In turning his influence and skills to the task of church unity. Blake can emphasize the great body of common beliefs of the reformed churches, which he shares with some 50 million Christians around the world. The keystone tenet of the reformed faith is the absolute sovereignty of God, who stands at the head of bis church without the mediation of any hierarchy and makes himself known through interpretation of his written word--the Bible. Combined with the doctrine of sin ful man's redemption by Jesus Christ and the need to do God's will, this stress on God's majesty produced the Calvinistic corollary that all men are equal before their Creator and that the necessary ministers and governors of the church are called and elected by the body of believers, rather than appointed from above.

A "Horrible Decree." The man who bequeathed this great tradition to Christianity was born a Frenchman (in 1509) and trained as a lawyer. But as a young man at the University of Paris, John Calvin caught the fervor and excitement of Luther's break with Rome and became one of the keenest theological thinkers Christianity has produced. Most of his body of thought, set forth in his book, The Institutes of the Christian Religion, first written when he was only 26, has survived the passage of time. One major Calvinist tenet now generally discredited is the doctrine of predestination--which he himself called "the horrible decree."

Calvin founded this belief on the inexorable deterministic logic of Augustine in that saint's 5th century controversy with Pelagius, the British heretic. Pelagius' heresy--too widespread in the modern world to raise an eyebrow--was that Adam's disobedience had affected no one but himself; all men are not born sinners, but free to opt for good or evil, salvation or hell. Standing firmly on Scripture, both Augustine and Calvin after him held that Adam's fall was man's; all men are born in sin and deserve damnation. God in his love sent men the means of salvation in Jesus Christ, but obviously all do not repent and mend their ways and receive Christ; most go to the hell they merit.

Calvin postulated that since God as Creator of all things is omniscient, knowing the future and the past as one, he knows in advance who will be saved. And since God is omnipotent--able to save all men if he wills--the damned are damned by God's consent, damned eons before they were born, and there is nothing they can do about it.

To predestination Calvin added such corollary conclusions as "particular redemption" (God's picking and choosing the elect), "moral inability" (the impossibility of doing anything to save oneself), "invincible grace" (the impossibility of doing anything to damn oneself if God has decreed otherwise) and "final perseverance" (the guarantee that all the elect will reach heaven--no matter what).

The School of Christ. On this theology Calvin turned Geneva into a stern city where civic and church rule were one. Everybody had to go to church on Sunday, and heresy was punished by death, as--in some cases--was adultery. Fornication was punished by exile or drowning. In the four years between 1542 and 1546, there were 58 executions and 76 banishments in a city of about 20,000. Yet to those with a taste for it, Geneva under Calvin seemed almost like an earthly outpost of the Kingdom of God. The famed Scottish reformer, John Knox, lived there for three years and called it "the most perfect school of Christ that ever was in the earth since the days of the Apostles."

◆ Questions to answer
a: List the corollary conclusions that the passage on Calvinism says Calvin added to predestination.
b: Carry on the passage on Calvinism from the point where it stops.

◆ Supplied information
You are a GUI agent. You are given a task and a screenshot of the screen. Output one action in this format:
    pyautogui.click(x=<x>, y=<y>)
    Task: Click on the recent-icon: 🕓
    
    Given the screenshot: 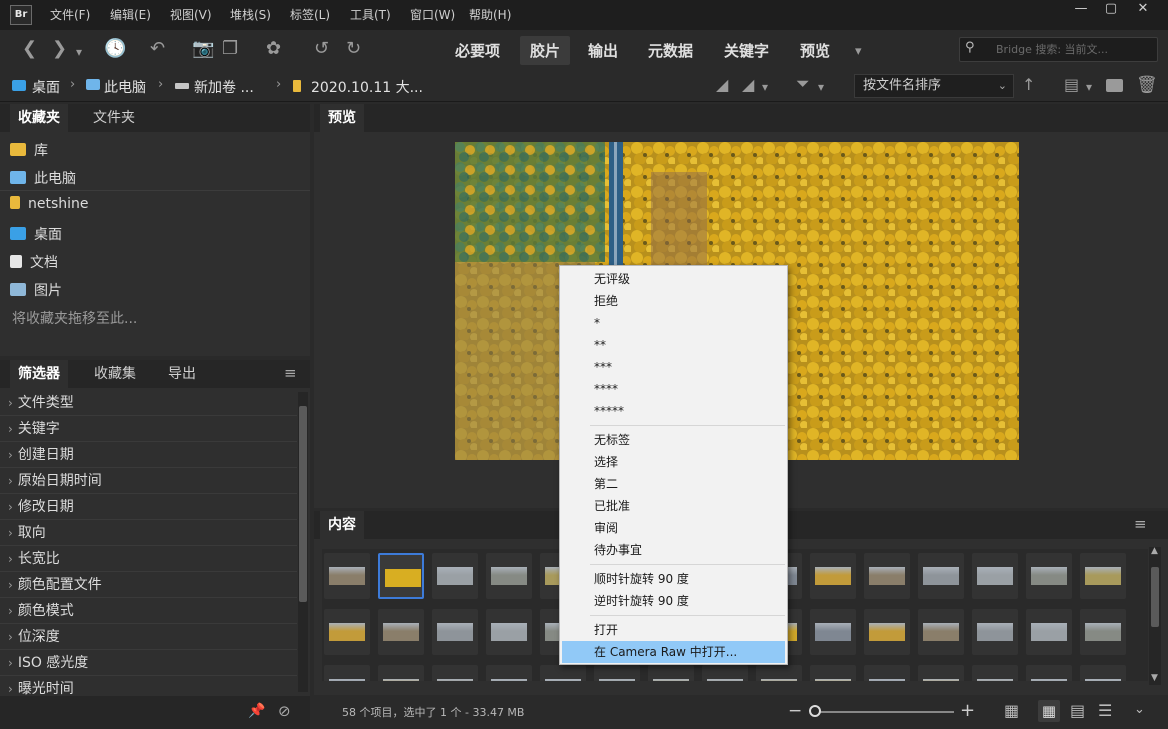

◆ Answers to this exercise
a: particular redemption, moral inability, invincible grace, final perseverance

b:
Far from making do-nothing fatalists of men, Calvin's doctrine of the elect attracted millions all over Europe and America and made them dedicated doers. Calvin, who was confident of his own election, found the dreadful doctrine "productive of the most delightful benefit." The same warming certainty of salvation helped the Huguenots stand fast in France; it stiffened the Dutch defending Holland and nourished the Puritanism of

England; it helped John Knox's Kirk become Scotland's established church, and spread through the colonies as Congregationalism in New England and Presbyterianism in New Jersey and Pennsylvania.

Toward Homogenization. The Presbyterianism of Eugene Carson Blake has come a long way from Geneva. Young America had much to do with the change. Again and again the old-line, hard-shell predestinarians--who believed in expounding the Word on a take-it-or-leave-it basis, confident that the elect would get the message--were successfully challenged by the evangelicals, who felt that the Holy Spirit needed all the help he could get from a good preacher.

In the "Great Awakening" of colonial days, it was the "Old Side" v. the "New Side," and Jonathan Edwards bringing sinners to their trembling knees with detailed word pictures of hell. Edwards and his followers did much to erode Calvinist determinism by interpreting Adam's fall as not laying irremediable guilt upon man, but only an inclination to sin. After the Revolutionary War, it was the "Old School" and the "New School," which subordinated the sterner tenets of the reformed faith to the idea of God's love. The liberalizers won out in the '20s in a battle in which the conservatives began calling themselves fundamentalists.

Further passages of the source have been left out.